■ EXCERPT PROVIDED:
========
2015年10月29日 星期四

Refugees wait in southeast Asia for government action

While many who land in Malaysia face being returned home, those who stay have limited chances to work or go to school
By Chris Buckley and Austin Ramzy  /  NY Times News Service, GELUGOR, Malaysia

Illustration: Lance Liu
The more than 3,000 migrants from Bangladesh and Myanmar who landed in Indonesia and Malaysia ended weeks of a nightmare at sea only to fall into an administrative limbo that could last years, even decades.
In a potential breakthrough in a crisis across Southeast Asia, Malaysia and Indonesia agreed last week to shelter the migrants and thousands more who might still be at sea on the condition that they be returned home or resettled in third countries within a year.
If the past is any guide, that goal may be hard to attain.
Even for those who qualify as refugees deserving asylum, few countries seem willing to accept them; there is already a tremendous backlog of applicants seeking resettlement and the agencies that deal with them are overwhelmed.
“Even if we get the UN refugee status, we still don’t know how long we must wait before we can be resettled,” said Hasinah Ezahar, 28, who survived illness, hunger and threats from the smugglers she paid for the three-week sea journey with three of her children from western Myanmar. “Until then, our lives are just waiting.”
Her family was part of a wave of migrants from Bangladesh and Myanmar who took to the seas seeking to escape poverty and, in the case of ethnic Rohingya like Hasinah, religious persecution.
At least 200,000 Rohingya migrants from Myanmar are already in Bangladesh and only 32,600 of them have been granted formal protection as refugees fleeing persecution, the office of the UN High Commissioner for Refugees (UNHCR) said. Far fewer, perhaps only several hundred, have been resettled from refugee camps in Bangladesh over the past decade and allowed to begin new lives in other countries.
In Malaysia, those determined to be refugees and therefore eligible for resettlement, a process that could take years, would be joining more than 45,000 Rohingya who are already classified as refugees and are waiting to be taken in by another country. They receive no government aid while they wait, nor can they legally take jobs to support themselves.
About 1,000 Rohingya refugees were resettled in the US in the past year.
========
[Dataset excerpt]
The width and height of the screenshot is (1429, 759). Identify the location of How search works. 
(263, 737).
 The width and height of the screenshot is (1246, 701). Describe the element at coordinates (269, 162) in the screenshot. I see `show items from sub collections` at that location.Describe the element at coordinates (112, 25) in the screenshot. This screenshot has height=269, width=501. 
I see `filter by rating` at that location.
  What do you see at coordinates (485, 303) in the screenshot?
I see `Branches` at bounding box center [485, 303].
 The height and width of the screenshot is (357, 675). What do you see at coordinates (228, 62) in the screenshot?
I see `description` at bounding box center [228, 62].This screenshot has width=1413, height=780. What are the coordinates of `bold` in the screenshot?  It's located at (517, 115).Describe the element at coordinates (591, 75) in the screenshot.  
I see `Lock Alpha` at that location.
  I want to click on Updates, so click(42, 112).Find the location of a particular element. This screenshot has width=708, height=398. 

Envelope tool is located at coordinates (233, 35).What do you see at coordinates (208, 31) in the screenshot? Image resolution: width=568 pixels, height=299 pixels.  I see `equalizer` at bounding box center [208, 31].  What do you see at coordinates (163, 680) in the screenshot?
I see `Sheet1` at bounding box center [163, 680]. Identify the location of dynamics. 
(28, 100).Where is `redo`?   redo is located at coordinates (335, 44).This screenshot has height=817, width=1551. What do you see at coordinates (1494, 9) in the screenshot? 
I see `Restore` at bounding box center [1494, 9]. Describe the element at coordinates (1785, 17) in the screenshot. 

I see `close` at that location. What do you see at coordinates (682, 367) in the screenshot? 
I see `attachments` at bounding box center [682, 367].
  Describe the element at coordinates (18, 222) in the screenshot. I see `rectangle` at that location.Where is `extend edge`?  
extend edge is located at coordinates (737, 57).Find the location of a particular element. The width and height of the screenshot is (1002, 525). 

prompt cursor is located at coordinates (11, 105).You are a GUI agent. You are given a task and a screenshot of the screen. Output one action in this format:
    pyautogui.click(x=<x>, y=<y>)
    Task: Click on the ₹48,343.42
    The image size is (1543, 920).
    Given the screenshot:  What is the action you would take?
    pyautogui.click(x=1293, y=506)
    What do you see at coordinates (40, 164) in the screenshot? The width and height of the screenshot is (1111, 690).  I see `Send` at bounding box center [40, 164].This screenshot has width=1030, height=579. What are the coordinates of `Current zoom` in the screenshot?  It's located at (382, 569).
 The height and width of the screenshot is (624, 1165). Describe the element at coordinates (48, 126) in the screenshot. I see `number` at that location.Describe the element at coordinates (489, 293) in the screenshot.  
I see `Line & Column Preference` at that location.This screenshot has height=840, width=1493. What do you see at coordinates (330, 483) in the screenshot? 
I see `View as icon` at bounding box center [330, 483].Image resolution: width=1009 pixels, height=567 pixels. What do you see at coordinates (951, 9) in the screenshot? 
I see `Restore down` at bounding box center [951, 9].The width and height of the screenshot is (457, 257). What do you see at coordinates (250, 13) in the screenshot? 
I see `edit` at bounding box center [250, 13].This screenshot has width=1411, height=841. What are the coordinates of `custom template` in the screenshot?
========
■ TASK REQUIREMENTS:
A – Reproduce word for word the passage of the refugee article that opens with the words containing "If the past" and closes with "Hasinah, religious persecution.".
B – Pick up the news article about refugees waiting in Southeast Asia after its final sentence and write what comes next.

■ PER-TASK OUTPUTS:
A –
If the past is any guide, that goal may be hard to attain.
Even for those who qualify as refugees deserving asylum, few countries seem willing to accept them; there is already a tremendous backlog of applicants seeking resettlement and the agencies that deal with them are overwhelmed.
“Even if we get the UN refugee status, we still don’t know how long we must wait before we can be resettled,” said Hasinah Ezahar, 28, who survived illness, hunger and threats from the smugglers she paid for the three-week sea journey with three of her children from western Myanmar. “Until then, our lives are just waiting.”
Her family was part of a wave of migrants from Bangladesh and Myanmar who took to the seas seeking to escape poverty and, in the case of ethnic Rohingya like Hasinah, religious persecution.

B –
“It’s a bit of a dirty little secret, but that population going to the US is largely people in Malaysia who have been awaiting resettlement for 10 to 15 years,” said Amy Smith, an executive director of Fortify Rights, a human rights group focusing on Southeast Asia.
While the refugees wait, they cannot send their children to government-accredited schools, and are suspended in a social and legal limbo that local charities and off-the-books jobs can only partly relieve.
“It’s very frustrating for us,” said Anwar Ahmad, a Rohingya who has lived in Malaysia for 18 years and makes a living in the informal labor market. “We’re grateful that we can stay here, and grateful for the help we receive, but without a stronger official status, I have no future here in Malaysia.”
Even the first step in that process — winning recognition as refugees through the UNHCR — has become forbiddingly slow, Rohingya migrants, human rights advocates and lawyers said.
“I think the UNHCR is also a bit overwhelmed with the numbers, especially so many who have been here for many, many years have not been resettled yet,” said Kamarulzaman Askandar, a professor at the University of Malaysia Sabah who has studied the conditions of Rohingya in Malaysia. “The numbers keep increasing and increasing. Many of the newcomers especially are not being registered even after a few months of coming over here.”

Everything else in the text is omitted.